C# Arithmetic Expression Optimization

Performance optimization

In this optimization tip, you want to see how you can improve the performance of an arithmetic expression. Often, code will compute arithmetic results using a series of local variables. However, using a compound expression and storing it in a single local variable is typically faster.

This C# optimization article tests the performance of arithmetic expressions.

Optimize arithmetic

Note

First, we see a benchmarking program that tests two versions of a method that performs a load, multiply, load, multiply, addition, subtraction, and another multiply operation. The first version, Method1, uses five local variables to store the intermediate results of this computation. The second version, Method2, combines the arithmetic into a single expression. The results of the program show that Method2 is somewhat faster.

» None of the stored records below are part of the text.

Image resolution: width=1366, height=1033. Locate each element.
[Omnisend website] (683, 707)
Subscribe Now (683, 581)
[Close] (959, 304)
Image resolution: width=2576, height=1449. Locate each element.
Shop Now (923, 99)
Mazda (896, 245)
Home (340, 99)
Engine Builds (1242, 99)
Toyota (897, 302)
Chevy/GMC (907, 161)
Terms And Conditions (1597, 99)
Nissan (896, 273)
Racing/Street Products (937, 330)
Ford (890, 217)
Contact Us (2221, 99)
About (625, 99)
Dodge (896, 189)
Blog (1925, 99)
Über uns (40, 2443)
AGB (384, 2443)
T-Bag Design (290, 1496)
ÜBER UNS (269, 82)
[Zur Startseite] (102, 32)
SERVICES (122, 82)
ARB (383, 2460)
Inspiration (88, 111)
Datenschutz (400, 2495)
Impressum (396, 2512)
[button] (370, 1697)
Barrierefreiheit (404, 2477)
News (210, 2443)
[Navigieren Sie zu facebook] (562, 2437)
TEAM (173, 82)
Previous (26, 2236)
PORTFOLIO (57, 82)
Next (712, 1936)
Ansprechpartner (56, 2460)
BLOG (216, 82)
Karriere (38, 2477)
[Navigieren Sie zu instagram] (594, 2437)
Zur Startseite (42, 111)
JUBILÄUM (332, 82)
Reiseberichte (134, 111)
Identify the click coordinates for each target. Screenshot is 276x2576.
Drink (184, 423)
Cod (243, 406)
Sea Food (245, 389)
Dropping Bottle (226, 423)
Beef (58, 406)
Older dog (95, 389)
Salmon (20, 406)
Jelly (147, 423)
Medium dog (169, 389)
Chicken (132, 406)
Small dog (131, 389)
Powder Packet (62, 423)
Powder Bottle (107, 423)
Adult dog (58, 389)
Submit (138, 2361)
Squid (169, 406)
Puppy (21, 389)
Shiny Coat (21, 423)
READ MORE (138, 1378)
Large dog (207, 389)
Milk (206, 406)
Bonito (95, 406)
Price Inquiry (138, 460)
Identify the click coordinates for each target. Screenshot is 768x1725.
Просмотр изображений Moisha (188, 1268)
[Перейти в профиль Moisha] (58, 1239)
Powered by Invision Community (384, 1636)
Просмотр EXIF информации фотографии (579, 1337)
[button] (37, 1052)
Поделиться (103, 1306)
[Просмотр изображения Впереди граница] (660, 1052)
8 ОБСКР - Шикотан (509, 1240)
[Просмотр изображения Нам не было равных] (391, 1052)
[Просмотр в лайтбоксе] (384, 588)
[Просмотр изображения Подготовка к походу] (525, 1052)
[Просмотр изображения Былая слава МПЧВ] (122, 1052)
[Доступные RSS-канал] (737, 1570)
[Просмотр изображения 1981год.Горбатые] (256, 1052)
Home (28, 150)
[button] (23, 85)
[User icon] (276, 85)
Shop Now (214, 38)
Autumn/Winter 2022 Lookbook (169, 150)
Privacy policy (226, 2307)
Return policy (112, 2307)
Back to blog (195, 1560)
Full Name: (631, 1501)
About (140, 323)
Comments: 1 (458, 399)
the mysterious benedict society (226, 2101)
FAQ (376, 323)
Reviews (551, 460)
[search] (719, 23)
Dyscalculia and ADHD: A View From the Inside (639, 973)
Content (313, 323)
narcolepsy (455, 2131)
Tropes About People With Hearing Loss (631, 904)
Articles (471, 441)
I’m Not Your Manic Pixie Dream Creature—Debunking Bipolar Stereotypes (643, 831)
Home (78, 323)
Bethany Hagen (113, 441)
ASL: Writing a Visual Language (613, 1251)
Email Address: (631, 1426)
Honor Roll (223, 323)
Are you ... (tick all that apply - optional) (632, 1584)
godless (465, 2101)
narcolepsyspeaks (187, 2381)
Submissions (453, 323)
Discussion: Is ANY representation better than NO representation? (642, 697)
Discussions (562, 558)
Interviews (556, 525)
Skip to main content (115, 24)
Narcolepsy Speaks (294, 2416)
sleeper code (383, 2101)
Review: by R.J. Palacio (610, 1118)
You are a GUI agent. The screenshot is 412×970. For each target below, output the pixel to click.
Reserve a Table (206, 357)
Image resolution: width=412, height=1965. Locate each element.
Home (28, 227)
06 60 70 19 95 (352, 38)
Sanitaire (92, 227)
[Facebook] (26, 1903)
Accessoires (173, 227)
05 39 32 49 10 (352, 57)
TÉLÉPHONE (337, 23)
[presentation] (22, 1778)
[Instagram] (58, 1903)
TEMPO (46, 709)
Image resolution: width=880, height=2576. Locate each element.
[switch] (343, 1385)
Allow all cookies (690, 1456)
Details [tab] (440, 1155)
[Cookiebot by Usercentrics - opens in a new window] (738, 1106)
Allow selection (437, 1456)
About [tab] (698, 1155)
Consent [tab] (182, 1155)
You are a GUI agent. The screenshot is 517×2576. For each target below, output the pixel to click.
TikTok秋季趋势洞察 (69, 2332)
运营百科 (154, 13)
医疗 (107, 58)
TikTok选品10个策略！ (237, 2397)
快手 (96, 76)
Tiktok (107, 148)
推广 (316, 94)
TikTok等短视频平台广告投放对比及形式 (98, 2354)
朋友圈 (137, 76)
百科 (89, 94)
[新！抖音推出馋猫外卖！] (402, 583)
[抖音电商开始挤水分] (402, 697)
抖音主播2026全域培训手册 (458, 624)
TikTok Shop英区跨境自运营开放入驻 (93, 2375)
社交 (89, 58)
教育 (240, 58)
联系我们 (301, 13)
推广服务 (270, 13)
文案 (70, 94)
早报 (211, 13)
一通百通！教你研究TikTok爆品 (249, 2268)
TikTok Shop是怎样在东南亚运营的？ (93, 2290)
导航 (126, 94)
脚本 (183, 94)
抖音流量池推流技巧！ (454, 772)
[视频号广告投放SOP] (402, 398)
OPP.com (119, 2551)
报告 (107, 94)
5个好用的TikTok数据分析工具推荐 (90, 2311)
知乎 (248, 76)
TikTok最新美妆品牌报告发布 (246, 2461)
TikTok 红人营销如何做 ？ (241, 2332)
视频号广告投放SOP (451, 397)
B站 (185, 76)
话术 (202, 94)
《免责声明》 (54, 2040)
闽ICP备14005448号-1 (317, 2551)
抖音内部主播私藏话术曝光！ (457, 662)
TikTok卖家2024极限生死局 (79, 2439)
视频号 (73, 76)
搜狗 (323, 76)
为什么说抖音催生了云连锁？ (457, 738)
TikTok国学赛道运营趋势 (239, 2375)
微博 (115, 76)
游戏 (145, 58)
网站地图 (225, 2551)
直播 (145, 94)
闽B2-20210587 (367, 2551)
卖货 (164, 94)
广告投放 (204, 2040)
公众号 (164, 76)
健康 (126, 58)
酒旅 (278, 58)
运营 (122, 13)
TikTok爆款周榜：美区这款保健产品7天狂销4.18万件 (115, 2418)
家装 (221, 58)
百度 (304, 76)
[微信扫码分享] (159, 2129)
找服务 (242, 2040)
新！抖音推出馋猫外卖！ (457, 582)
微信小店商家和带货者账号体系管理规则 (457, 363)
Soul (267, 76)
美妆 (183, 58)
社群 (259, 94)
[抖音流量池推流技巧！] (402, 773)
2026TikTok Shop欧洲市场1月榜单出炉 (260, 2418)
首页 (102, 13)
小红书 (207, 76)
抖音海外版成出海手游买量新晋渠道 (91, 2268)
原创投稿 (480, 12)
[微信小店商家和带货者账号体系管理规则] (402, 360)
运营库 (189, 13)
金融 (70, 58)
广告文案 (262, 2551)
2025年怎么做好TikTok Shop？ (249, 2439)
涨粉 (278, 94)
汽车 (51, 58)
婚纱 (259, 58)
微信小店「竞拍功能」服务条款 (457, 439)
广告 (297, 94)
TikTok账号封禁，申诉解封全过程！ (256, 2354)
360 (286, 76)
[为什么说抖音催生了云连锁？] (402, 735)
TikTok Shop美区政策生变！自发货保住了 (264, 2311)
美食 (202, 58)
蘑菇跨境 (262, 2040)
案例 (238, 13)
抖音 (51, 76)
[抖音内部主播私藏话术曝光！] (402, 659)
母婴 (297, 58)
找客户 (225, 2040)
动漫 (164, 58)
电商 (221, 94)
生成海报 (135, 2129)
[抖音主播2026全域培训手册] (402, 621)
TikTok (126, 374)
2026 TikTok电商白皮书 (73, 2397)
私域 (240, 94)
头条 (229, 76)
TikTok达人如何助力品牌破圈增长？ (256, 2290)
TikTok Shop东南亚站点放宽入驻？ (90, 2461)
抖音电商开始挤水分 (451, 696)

Program that measures performance [C#]

using System;
using System.Diagnostics;

class Program
{
    static int _temp1 = 5;
    static int _temp2 = 10;

    static int Method1()
    {
	// Use local variables to perform computation.
	int a = _temp1;
	int b = a * 10;
	int c = b * _temp2;
	int d = c + 5;
	int e = d - _temp2;
	return e * 2;
    }

    static int Method2()
    {
	// Use expression to perform computation.
	return ((_temp1 * 10 * _temp2) + 5 - _temp2) * 2;
    }

    const int _max = 300000000;
    static void Main()
    {
	// Test.
	Console.WriteLine(Method1());
	Console.WriteLine(Method2());
	// Clean up environment.
	GC.Collect();
	System.Threading.Thread.Sleep(10);

	for (int a = 0; a < 10; a++)
	{
	    var s1 = Stopwatch.StartNew();
	    for (int i = 0; i < _max; i++)
	    {
		Method1();
	    }
	    s1.Stop();
	    var s2 = Stopwatch.StartNew();
	    for (int i = 0; i < _max; i++)
	    {
		Method2();
	    }
	    s2.Stop();
	    Console.WriteLine(((double)(s1.Elapsed.TotalMilliseconds * 1000 * 1000) /
		_max).ToString("0.00") + " ns");
	    Console.WriteLine(((double)(s2.Elapsed.TotalMilliseconds * 1000 * 1000) /
		_max).ToString("0.00") + " ns");
	}
	Console.Read();
    }
}

Output

990
990
2.32 ns
1.92 ns
2.53 ns
2.10 ns
2.40 ns
1.91 ns
2.31 ns
1.91 ns
2.31 ns
1.91 ns
2.31 ns
1.92 ns
2.32 ns
1.92 ns
2.31 ns
1.91 ns
2.32 ns
1.91 ns
2.36 ns
1.91 ns
The C# programming language

How they are compiled. As the C# language is a high-level language, it is compiled to an intermediate form. The intermediate language in Method1 uses several local variables, which must be allocated on the activation records during execution. Method2, however, uses the evaluation stack more directly: it does not allocate local variable memory and store values in those slots.

Dragon Book: Compilers Compiler ExplanationJust-in-time compiler (JIT)

Careful. This optimization is somewhat difficult to elicit from a benchmark program. This is because the JIT (just-in-time) compiler can solve most of the inefficiencies on its own. It seems likely that some form of flow analysis or even peephole optimization could achieve this effect. Please retest this on different versions of the .NET Framework if you are in doubt.

Summary

In this tip, we looked at how you can rewrite arithmetic operations to require less execution time. To do this, we rewrote a series of local variable assignments into a single expression, which resulted in more efficient lower-level representations.